WORK TO COMPLETE> Please set down exactly the lines of the listing below from the line containing "The width and height of the screenshot is (405, 463)." through the line containing "Given: Click the System Settings gear icon", both lines included, leaving out all other lines.

EXCERPTED DATA>
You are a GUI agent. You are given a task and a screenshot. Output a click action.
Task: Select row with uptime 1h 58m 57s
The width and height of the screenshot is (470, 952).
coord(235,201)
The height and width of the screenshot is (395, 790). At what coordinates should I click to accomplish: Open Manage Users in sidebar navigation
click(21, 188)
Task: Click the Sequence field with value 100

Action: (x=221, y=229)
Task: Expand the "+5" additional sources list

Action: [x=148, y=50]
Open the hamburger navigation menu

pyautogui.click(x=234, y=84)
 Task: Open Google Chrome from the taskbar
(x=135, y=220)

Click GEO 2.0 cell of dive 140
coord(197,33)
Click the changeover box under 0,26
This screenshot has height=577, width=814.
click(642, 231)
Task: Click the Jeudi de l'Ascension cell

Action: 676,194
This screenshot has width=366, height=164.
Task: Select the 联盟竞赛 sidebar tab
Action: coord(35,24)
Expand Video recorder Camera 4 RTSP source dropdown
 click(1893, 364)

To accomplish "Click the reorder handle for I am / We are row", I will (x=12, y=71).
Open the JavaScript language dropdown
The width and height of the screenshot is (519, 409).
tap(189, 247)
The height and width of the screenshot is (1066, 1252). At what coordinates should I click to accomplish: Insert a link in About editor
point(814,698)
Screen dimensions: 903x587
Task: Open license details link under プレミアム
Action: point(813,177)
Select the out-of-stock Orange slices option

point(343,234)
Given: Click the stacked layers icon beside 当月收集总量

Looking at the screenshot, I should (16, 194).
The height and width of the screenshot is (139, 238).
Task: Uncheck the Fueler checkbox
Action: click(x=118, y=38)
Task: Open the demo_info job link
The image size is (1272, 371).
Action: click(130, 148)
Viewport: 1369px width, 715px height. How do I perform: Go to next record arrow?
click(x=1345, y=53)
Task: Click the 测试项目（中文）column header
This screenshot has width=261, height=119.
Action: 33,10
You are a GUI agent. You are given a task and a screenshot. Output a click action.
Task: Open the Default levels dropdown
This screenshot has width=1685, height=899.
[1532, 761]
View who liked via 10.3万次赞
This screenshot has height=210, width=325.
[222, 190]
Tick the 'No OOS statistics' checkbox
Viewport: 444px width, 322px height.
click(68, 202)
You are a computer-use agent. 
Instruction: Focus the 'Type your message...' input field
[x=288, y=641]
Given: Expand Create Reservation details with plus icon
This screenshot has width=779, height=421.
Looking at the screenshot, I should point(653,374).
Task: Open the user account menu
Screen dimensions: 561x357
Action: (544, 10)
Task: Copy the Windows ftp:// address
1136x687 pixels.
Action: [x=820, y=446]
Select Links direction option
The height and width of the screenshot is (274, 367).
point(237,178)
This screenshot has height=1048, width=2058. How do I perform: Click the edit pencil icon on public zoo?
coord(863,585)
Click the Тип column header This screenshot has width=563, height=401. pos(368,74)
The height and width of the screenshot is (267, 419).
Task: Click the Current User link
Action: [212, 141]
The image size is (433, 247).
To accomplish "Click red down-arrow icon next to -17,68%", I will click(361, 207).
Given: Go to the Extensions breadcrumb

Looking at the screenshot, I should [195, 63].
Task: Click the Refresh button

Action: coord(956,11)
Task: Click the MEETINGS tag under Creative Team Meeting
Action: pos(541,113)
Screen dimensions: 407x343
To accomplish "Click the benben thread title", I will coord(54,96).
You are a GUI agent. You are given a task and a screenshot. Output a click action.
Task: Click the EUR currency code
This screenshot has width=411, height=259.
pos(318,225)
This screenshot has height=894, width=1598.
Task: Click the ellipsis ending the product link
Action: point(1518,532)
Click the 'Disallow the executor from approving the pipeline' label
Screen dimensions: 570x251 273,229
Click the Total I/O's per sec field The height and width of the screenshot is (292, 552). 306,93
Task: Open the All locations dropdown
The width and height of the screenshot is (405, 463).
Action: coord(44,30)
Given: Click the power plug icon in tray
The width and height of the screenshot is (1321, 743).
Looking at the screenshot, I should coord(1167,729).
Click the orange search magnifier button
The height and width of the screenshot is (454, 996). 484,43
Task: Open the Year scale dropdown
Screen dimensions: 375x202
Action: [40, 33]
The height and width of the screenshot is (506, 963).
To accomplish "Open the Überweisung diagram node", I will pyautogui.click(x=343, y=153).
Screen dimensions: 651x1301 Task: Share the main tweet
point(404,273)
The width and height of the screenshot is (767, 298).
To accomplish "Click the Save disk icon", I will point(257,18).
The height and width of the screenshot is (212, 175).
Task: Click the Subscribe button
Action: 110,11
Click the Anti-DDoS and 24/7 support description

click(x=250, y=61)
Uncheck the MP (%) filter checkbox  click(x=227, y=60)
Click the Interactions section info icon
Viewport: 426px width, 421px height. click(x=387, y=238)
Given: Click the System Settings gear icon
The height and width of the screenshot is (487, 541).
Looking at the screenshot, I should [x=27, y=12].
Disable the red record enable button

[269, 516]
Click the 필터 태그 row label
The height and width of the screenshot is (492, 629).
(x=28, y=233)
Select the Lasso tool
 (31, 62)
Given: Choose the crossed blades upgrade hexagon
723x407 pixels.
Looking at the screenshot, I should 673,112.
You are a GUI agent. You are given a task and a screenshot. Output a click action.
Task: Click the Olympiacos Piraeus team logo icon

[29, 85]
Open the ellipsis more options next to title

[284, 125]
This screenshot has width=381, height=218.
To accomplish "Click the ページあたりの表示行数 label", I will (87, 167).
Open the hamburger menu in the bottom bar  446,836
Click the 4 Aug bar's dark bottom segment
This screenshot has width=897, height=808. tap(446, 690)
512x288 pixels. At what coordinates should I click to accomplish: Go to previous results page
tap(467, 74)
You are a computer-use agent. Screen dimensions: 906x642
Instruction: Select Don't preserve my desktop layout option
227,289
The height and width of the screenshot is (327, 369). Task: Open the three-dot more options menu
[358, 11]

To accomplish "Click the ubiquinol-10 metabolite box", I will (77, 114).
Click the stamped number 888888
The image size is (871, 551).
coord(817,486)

EXERCISE ANSWER>
The width and height of the screenshot is (405, 463).
Action: coord(44,30)
Given: Click the power plug icon in tray
The width and height of the screenshot is (1321, 743).
Looking at the screenshot, I should coord(1167,729).
Click the orange search magnifier button
The height and width of the screenshot is (454, 996). 484,43
Task: Open the Year scale dropdown
Screen dimensions: 375x202
Action: [40, 33]
The height and width of the screenshot is (506, 963).
To accomplish "Open the Überweisung diagram node", I will pyautogui.click(x=343, y=153).
Screen dimensions: 651x1301 Task: Share the main tweet
point(404,273)
The width and height of the screenshot is (767, 298).
To accomplish "Click the Save disk icon", I will point(257,18).
The height and width of the screenshot is (212, 175).
Task: Click the Subscribe button
Action: 110,11
Click the Anti-DDoS and 24/7 support description

click(x=250, y=61)
Uncheck the MP (%) filter checkbox  click(x=227, y=60)
Click the Interactions section info icon
Viewport: 426px width, 421px height. click(x=387, y=238)
Given: Click the System Settings gear icon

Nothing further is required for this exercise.